Despite it being shown that more female representation in parliament results in stronger and better climate policy, there is a devastating lack of representation of women in decision-making spheres. Women only represent 20% of the authors on the landmark Intergovernmental Panel on Climate Change (IPCC) reports that inform global governments on climate action; and 70% of the speaking time in the global climate conferences like COP is given to men. The reality is even starker for marginalised women. A year-long study conducted in Bristol revealed that the women of colour spoke for just 2% of debate time, despite making up 14% of participants.
The climate crisis could see an intensification of patriarchal patterns that tend to exclude and ignore women’s valuable knowledge, especially in the case of rural, indigenous and Afro-descendent women. While they are at the forefront of the impacts of climate change, women are not just victims. They hold a unique and important perspective regarding climate change and environmental degradation. Without their input, we hinder our collective progress to securing more liveable futures.
“It’s clear there is no climate justice without women’s rights and there are no women’s rights without climate justice”
Verona Collantes, an intergovernmental specialist with UN Women, made clear in an interview with Global Citizen that gender inequality hampers women’s capacity and potential to be actors in climate action. “These gender inequalities – access to and control over resources, access to education and information, and equal rights and access to decision-making processes – define what women and men can do and cannot do in a particular context of climate change,” she said.
Paraphrasing an important quote from Thomas Sankara is an essential framing for these conversations.
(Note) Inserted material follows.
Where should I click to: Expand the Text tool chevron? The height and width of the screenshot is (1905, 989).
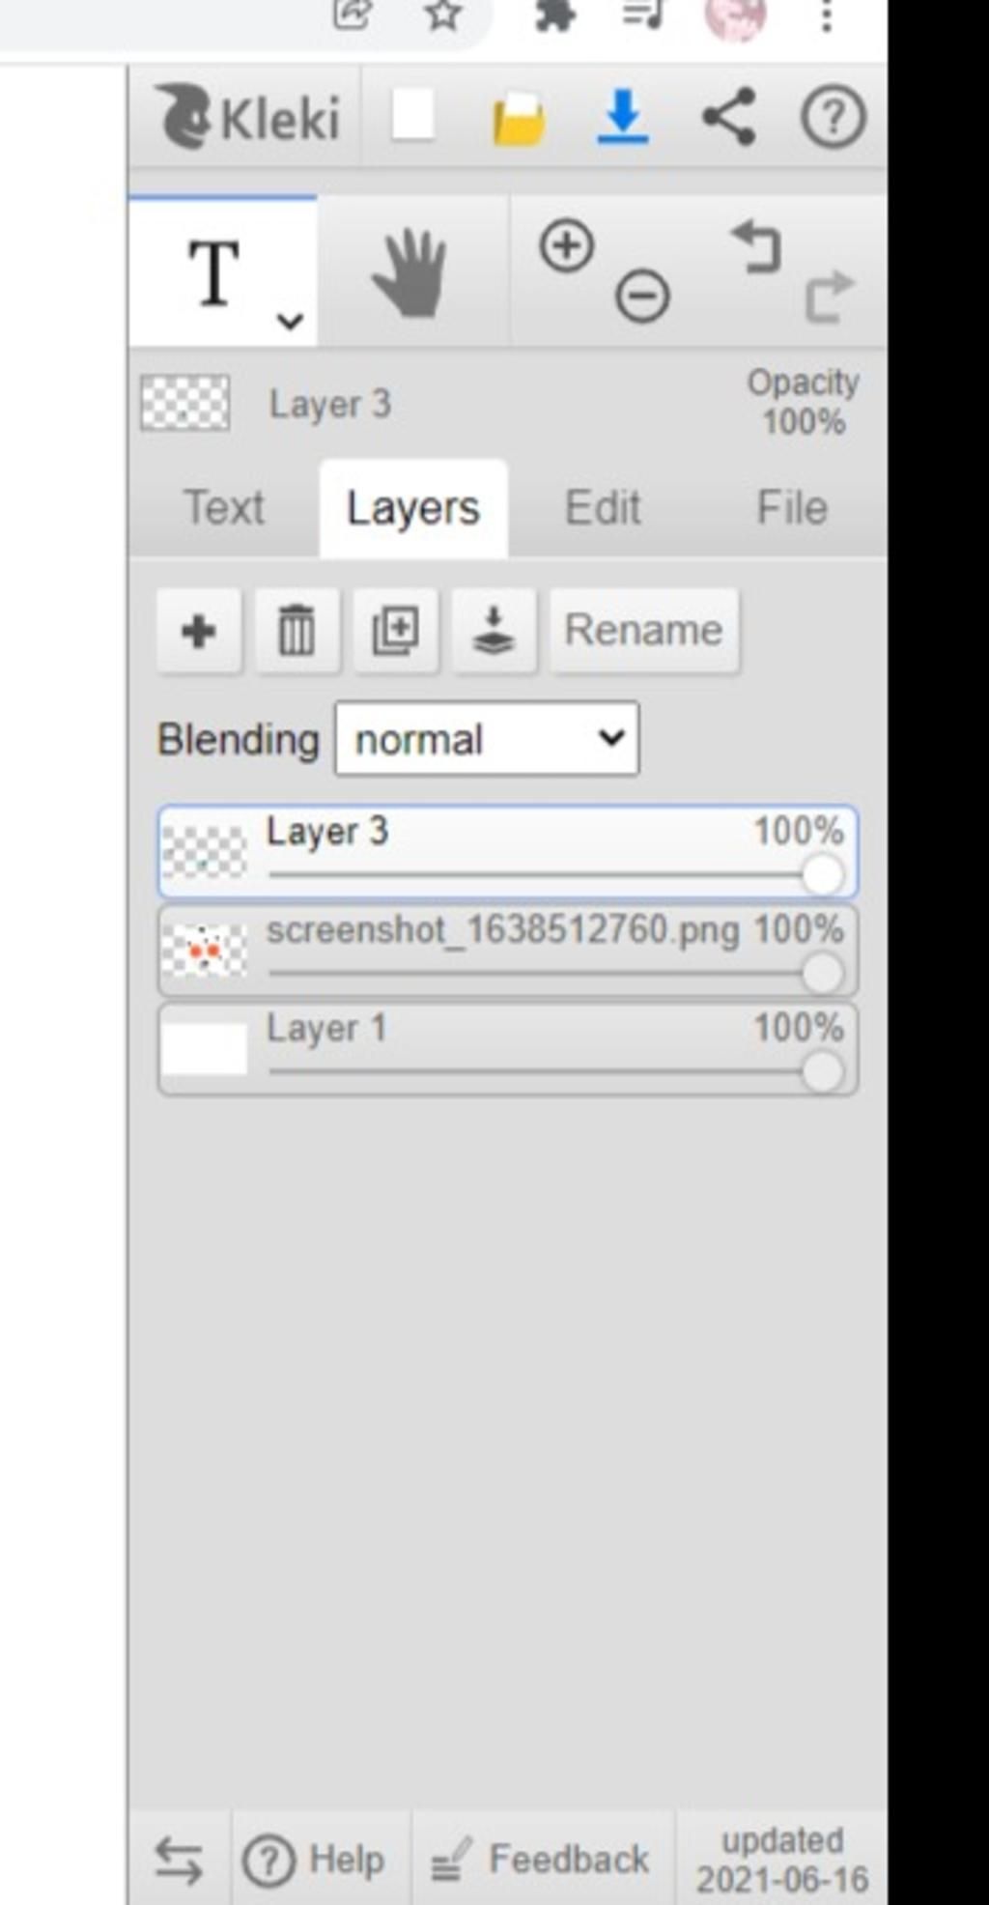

We are not talking about the inclusion of women communities out of charity, but because it is a “necessary basis for our triumph and success” in overcoming the climate emergency.
Whether on the street protesting, in the public sphere advocating for and amplifying marginalised voices, or on the frontline encouraging and putting women in positions of leadership, it’s clear that there is no climate justice without women’s rights and there are also no women’s rights without climate justice.